▶ TASK GOAL: Once you have read the entries below, give them all again without any difference.

▶ Stored data:

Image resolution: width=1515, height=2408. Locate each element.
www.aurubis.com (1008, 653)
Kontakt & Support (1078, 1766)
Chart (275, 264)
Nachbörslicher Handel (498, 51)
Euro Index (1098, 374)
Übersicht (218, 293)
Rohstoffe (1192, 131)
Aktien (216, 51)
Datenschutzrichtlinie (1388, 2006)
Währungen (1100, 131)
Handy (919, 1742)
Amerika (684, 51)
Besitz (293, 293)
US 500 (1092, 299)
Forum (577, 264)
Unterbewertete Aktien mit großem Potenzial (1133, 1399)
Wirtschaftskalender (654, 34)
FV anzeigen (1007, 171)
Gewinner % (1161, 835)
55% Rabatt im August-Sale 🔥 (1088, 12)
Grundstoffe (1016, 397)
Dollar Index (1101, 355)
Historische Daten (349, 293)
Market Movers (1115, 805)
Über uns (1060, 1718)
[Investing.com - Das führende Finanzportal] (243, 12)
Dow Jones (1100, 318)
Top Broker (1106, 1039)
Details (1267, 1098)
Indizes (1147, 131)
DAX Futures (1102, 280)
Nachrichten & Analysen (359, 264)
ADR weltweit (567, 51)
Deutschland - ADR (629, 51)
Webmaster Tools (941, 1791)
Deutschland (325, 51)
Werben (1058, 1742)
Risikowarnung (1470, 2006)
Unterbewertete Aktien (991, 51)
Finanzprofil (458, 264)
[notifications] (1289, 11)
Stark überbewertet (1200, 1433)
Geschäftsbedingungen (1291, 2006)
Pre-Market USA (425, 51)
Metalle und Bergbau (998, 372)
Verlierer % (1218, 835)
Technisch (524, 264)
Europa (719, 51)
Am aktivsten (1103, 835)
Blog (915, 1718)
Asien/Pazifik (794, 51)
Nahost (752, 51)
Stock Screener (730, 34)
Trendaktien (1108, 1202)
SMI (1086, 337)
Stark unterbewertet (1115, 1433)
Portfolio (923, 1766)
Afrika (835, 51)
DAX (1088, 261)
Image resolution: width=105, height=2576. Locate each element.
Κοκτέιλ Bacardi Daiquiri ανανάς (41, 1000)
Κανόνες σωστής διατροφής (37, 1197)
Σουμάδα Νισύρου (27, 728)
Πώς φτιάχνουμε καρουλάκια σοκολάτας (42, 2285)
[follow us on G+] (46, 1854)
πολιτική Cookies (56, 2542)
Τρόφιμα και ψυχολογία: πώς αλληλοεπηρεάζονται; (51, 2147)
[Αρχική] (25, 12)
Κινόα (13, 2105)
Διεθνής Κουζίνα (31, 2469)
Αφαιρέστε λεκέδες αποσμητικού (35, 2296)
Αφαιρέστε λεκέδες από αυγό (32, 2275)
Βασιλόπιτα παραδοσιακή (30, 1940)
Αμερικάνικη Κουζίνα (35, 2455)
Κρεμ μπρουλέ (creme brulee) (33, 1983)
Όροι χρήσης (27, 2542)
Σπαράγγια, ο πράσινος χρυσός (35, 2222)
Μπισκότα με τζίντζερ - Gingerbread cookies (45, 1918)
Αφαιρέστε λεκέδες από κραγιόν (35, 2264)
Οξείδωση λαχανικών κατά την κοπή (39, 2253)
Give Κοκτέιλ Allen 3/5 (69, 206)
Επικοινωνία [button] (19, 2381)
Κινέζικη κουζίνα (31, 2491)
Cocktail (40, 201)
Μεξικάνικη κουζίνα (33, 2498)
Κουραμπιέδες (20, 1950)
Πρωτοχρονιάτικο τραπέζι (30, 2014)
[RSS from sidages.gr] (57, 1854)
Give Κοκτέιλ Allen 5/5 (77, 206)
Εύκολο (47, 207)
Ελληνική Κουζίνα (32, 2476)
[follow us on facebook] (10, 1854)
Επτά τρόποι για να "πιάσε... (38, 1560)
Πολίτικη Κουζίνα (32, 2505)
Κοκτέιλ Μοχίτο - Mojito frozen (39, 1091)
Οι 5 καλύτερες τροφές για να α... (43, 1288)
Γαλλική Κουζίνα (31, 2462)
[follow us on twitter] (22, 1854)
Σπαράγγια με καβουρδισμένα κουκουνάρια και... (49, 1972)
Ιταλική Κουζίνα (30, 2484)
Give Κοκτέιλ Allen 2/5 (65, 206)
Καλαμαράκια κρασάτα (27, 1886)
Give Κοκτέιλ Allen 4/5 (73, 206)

▶ RESPONSE:
Image resolution: width=1515, height=2408. Locate each element.
www.aurubis.com (1008, 653)
Kontakt & Support (1078, 1766)
Chart (275, 264)
Nachbörslicher Handel (498, 51)
Euro Index (1098, 374)
Übersicht (218, 293)
Rohstoffe (1192, 131)
Aktien (216, 51)
Datenschutzrichtlinie (1388, 2006)
Währungen (1100, 131)
Handy (919, 1742)
Amerika (684, 51)
Besitz (293, 293)
US 500 (1092, 299)
Forum (577, 264)
Unterbewertete Aktien mit großem Potenzial (1133, 1399)
Wirtschaftskalender (654, 34)
FV anzeigen (1007, 171)
Gewinner % (1161, 835)
55% Rabatt im August-Sale 🔥 (1088, 12)
Grundstoffe (1016, 397)
Dollar Index (1101, 355)
Historische Daten (349, 293)
Market Movers (1115, 805)
Über uns (1060, 1718)
[Investing.com - Das führende Finanzportal] (243, 12)
Dow Jones (1100, 318)
Top Broker (1106, 1039)
Details (1267, 1098)
Indizes (1147, 131)
DAX Futures (1102, 280)
Nachrichten & Analysen (359, 264)
ADR weltweit (567, 51)
Deutschland - ADR (629, 51)
Webmaster Tools (941, 1791)
Deutschland (325, 51)
Werben (1058, 1742)
Risikowarnung (1470, 2006)
Unterbewertete Aktien (991, 51)
Finanzprofil (458, 264)
[notifications] (1289, 11)
Stark überbewertet (1200, 1433)
Geschäftsbedingungen (1291, 2006)
Pre-Market USA (425, 51)
Metalle und Bergbau (998, 372)
Verlierer % (1218, 835)
Technisch (524, 264)
Europa (719, 51)
Am aktivsten (1103, 835)
Blog (915, 1718)
Asien/Pazifik (794, 51)
Nahost (752, 51)
Stock Screener (730, 34)
Trendaktien (1108, 1202)
SMI (1086, 337)
Stark unterbewertet (1115, 1433)
Portfolio (923, 1766)
Afrika (835, 51)
DAX (1088, 261)
Image resolution: width=105, height=2576. Locate each element.
Κοκτέιλ Bacardi Daiquiri ανανάς (41, 1000)
Κανόνες σωστής διατροφής (37, 1197)
Σουμάδα Νισύρου (27, 728)
Πώς φτιάχνουμε καρουλάκια σοκολάτας (42, 2285)
[follow us on G+] (46, 1854)
πολιτική Cookies (56, 2542)
Τρόφιμα και ψυχολογία: πώς αλληλοεπηρεάζονται; (51, 2147)
[Αρχική] (25, 12)
Κινόα (13, 2105)
Διεθνής Κουζίνα (31, 2469)
Αφαιρέστε λεκέδες αποσμητικού (35, 2296)
Αφαιρέστε λεκέδες από αυγό (32, 2275)
Βασιλόπιτα παραδοσιακή (30, 1940)
Αμερικάνικη Κουζίνα (35, 2455)
Κρεμ μπρουλέ (creme brulee) (33, 1983)
Όροι χρήσης (27, 2542)
Σπαράγγια, ο πράσινος χρυσός (35, 2222)
Μπισκότα με τζίντζερ - Gingerbread cookies (45, 1918)
Αφαιρέστε λεκέδες από κραγιόν (35, 2264)
Οξείδωση λαχανικών κατά την κοπή (39, 2253)
Give Κοκτέιλ Allen 3/5 (69, 206)
Επικοινωνία [button] (19, 2381)
Κινέζικη κουζίνα (31, 2491)
Cocktail (40, 201)
Μεξικάνικη κουζίνα (33, 2498)
Κουραμπιέδες (20, 1950)
Πρωτοχρονιάτικο τραπέζι (30, 2014)
[RSS from sidages.gr] (57, 1854)
Give Κοκτέιλ Allen 5/5 (77, 206)
Εύκολο (47, 207)
Ελληνική Κουζίνα (32, 2476)
[follow us on facebook] (10, 1854)
Επτά τρόποι για να "πιάσε... (38, 1560)
Πολίτικη Κουζίνα (32, 2505)
Κοκτέιλ Μοχίτο - Mojito frozen (39, 1091)
Οι 5 καλύτερες τροφές για να α... (43, 1288)
Γαλλική Κουζίνα (31, 2462)
[follow us on twitter] (22, 1854)
Σπαράγγια με καβουρδισμένα κουκουνάρια και... (49, 1972)
Ιταλική Κουζίνα (30, 2484)
Give Κοκτέιλ Allen 2/5 (65, 206)
Καλαμαράκια κρασάτα (27, 1886)
Give Κοκτέιλ Allen 4/5 (73, 206)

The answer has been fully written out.